Worm Breeder's Gazette 14(4): 64 (October 1, 1996)
These abstracts should not be cited in bibliographies. Material contained herein should be treated as personal communication and should be cited as such only with the consent of the author.
Dept. of Mole.Biol., Mass. General Hospital, Boston, MA 02114
The heterochronic gene lin-14 controls stage-specific cell lineages
during development by forming a temporal gradient of the LIN-14 protein.
Down-regulation of LIN-14 occurs post-transcriptionally via elements in
the 3' UTR of the lin-14 mRNA, seven of which are complementary to the
lin-4 RNAs. We propose that the lin-4 RNAs base-pair with the lin-14 3'
UTR to cause down-regulation of translation of the lin-14 mRNA.
RNA duplex formation was demonstrated in vitro and correlated
with in vivo temporal gradient forming activity. Mutations in the
proposed RNA duplex region of the lin-14 mRNA that disrupt in vitro RNA
duplex formation also disrupt temporal gradient formation in vivo.

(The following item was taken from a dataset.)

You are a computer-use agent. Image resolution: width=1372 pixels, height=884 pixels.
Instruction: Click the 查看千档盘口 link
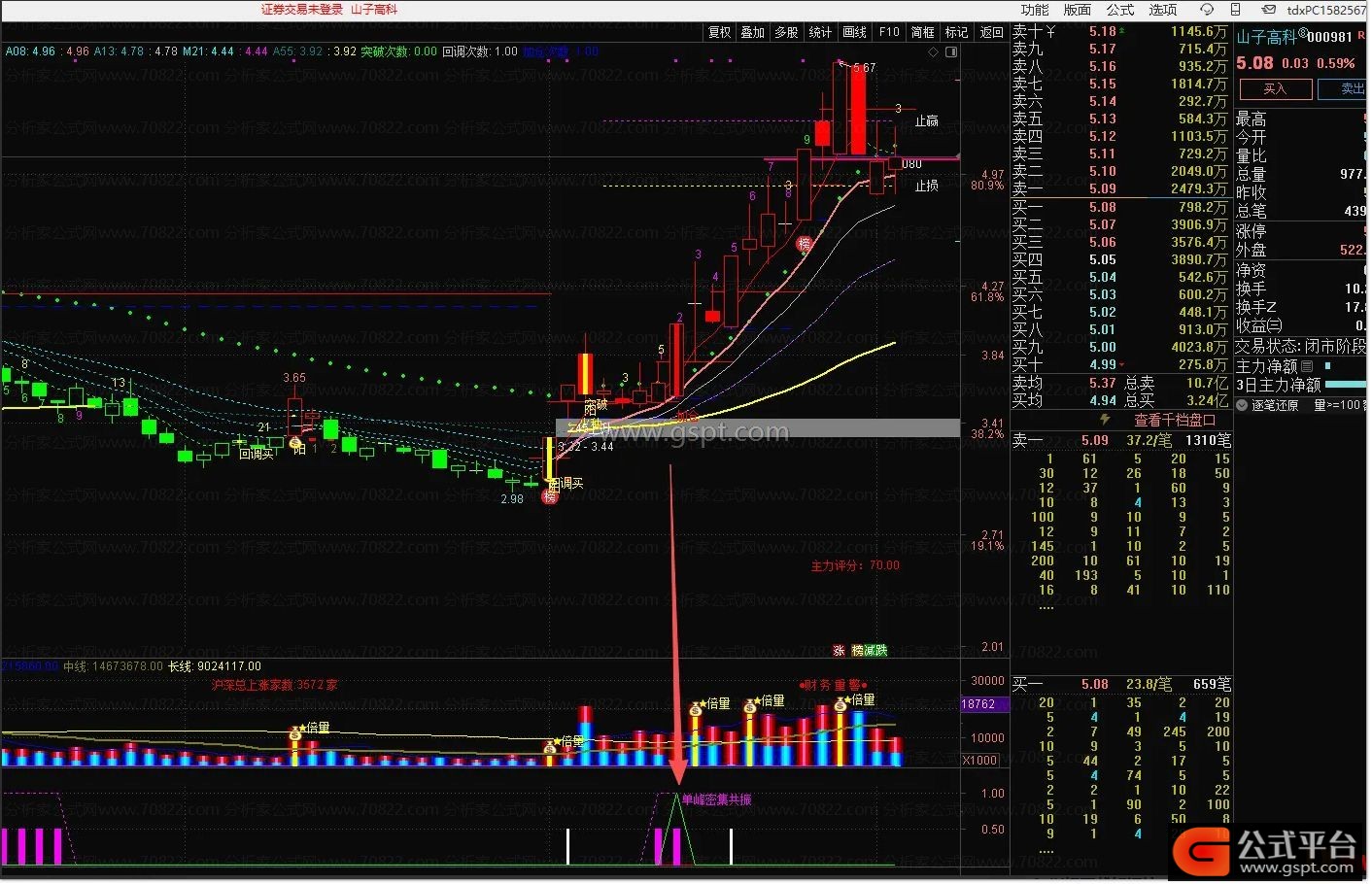click(1175, 420)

These cis mutations in the lin-14 mRNA mimic the effects of a null
mutation in the regulatory lin-4 RNA. These data show that lin-4/lin-14
RNA duplex formation is required for the generation of the LIN-14
temporal gradient.
Many loops or bulges in RNA structures have been shown to be
important for interacting with proteins. Four of the seven the
naturally occurring lin-4/lin-14 RNA duplexes bulge a C residue based
on model building from sequence alignments, whereas three do not.
Reporter genes bearing multimerized (6 copies) bulged C lin-4 binding
sites down-regulate in a wild type background but not in a lin-4 mutant
background. However similar genes bearing multimerized non-bulged lin-4
binding sites show almost no down-regulation in wild type or lin-4
mutant background. Interestingly lin-4 RNA binds strongly in vitro to
non-bulged lin-14 RNA binding sites but not to the bulged C lin-14 RNA
binding sites. These results suggest that a protein factor(s) may
recognize the bulged C of lin-14/lin-4 duplex in vivo and stabilize the
lin-14/lin-4 duplex. The bulged nucleotide may form a critical feature
for the assembly of a complex that ultimately regulates translation of
the lin-14 mRNA. To identify such factors genetically, we have fused
the lin-14 3' UTR to an easily screenable genetic marker and are
screening for mutants which suppress the phenotype caused by
lin-14/lin-4 mediated down-regulation of the marker gene.
*I. Ha is a recipient of the postdoctoral fellowship from Cancer
Research Fund of the Damon Runyon-Walter Winchell Foundation (DRG-1287).